(EXERCISE PROMPT) Switch every "Identify the location of" in the data below to "Find the position of" and write all the lines out again with nothing else changed.

(ROWS)
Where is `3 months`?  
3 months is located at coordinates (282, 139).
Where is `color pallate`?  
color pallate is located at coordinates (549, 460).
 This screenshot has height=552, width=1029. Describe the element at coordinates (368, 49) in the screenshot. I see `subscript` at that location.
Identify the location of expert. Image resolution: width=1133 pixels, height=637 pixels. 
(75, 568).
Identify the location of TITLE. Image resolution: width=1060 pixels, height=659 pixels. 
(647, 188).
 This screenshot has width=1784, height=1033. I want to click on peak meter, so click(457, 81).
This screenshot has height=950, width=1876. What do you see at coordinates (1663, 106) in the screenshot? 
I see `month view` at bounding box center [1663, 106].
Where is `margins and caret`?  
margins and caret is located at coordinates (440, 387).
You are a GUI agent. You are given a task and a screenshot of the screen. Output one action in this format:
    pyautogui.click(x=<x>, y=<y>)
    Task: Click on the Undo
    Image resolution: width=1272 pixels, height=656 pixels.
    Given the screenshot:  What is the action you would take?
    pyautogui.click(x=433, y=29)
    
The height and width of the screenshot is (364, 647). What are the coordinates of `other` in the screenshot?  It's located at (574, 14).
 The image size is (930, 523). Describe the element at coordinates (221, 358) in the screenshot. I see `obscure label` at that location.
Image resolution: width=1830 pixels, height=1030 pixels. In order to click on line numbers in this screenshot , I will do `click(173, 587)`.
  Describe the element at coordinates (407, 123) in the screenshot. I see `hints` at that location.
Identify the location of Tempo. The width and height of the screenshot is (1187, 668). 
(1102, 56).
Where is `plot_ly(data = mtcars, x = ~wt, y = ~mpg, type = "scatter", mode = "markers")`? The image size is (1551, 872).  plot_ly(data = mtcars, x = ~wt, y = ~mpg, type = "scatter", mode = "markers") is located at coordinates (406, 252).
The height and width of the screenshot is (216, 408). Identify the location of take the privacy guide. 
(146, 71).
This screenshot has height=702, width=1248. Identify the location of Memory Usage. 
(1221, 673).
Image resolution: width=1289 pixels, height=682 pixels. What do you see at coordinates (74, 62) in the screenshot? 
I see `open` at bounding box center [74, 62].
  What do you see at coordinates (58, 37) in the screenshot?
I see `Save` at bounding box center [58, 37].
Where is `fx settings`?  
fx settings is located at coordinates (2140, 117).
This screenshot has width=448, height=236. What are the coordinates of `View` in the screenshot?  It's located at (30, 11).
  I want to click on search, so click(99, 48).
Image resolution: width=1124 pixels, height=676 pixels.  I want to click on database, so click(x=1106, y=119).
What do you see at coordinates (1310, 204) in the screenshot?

(SOLUTION TO THIS PROBLEM)
Where is `3 months`?  
3 months is located at coordinates (282, 139).
Where is `color pallate`?  
color pallate is located at coordinates (549, 460).
 This screenshot has height=552, width=1029. Describe the element at coordinates (368, 49) in the screenshot. I see `subscript` at that location.
Find the position of expert. Image resolution: width=1133 pixels, height=637 pixels. 
(75, 568).
Find the position of TITLE. Image resolution: width=1060 pixels, height=659 pixels. 
(647, 188).
 This screenshot has width=1784, height=1033. I want to click on peak meter, so click(457, 81).
This screenshot has height=950, width=1876. What do you see at coordinates (1663, 106) in the screenshot? 
I see `month view` at bounding box center [1663, 106].
Where is `margins and caret`?  
margins and caret is located at coordinates (440, 387).
You are a GUI agent. You are given a task and a screenshot of the screen. Output one action in this format:
    pyautogui.click(x=<x>, y=<y>)
    Task: Click on the Undo
    Image resolution: width=1272 pixels, height=656 pixels.
    Given the screenshot:  What is the action you would take?
    pyautogui.click(x=433, y=29)
    
The height and width of the screenshot is (364, 647). What are the coordinates of `other` in the screenshot?  It's located at (574, 14).
 The image size is (930, 523). Describe the element at coordinates (221, 358) in the screenshot. I see `obscure label` at that location.
Image resolution: width=1830 pixels, height=1030 pixels. In order to click on line numbers in this screenshot , I will do `click(173, 587)`.
  Describe the element at coordinates (407, 123) in the screenshot. I see `hints` at that location.
Find the position of Tempo. The width and height of the screenshot is (1187, 668). 
(1102, 56).
Where is `plot_ly(data = mtcars, x = ~wt, y = ~mpg, type = "scatter", mode = "markers")`? The image size is (1551, 872).  plot_ly(data = mtcars, x = ~wt, y = ~mpg, type = "scatter", mode = "markers") is located at coordinates (406, 252).
The height and width of the screenshot is (216, 408). Find the position of take the privacy guide. 
(146, 71).
This screenshot has height=702, width=1248. Find the position of Memory Usage. 
(1221, 673).
Image resolution: width=1289 pixels, height=682 pixels. What do you see at coordinates (74, 62) in the screenshot? 
I see `open` at bounding box center [74, 62].
  What do you see at coordinates (58, 37) in the screenshot?
I see `Save` at bounding box center [58, 37].
Where is `fx settings`?  
fx settings is located at coordinates (2140, 117).
This screenshot has width=448, height=236. What are the coordinates of `View` in the screenshot?  It's located at (30, 11).
  I want to click on search, so click(99, 48).
Image resolution: width=1124 pixels, height=676 pixels.  I want to click on database, so click(x=1106, y=119).
What do you see at coordinates (1310, 204) in the screenshot?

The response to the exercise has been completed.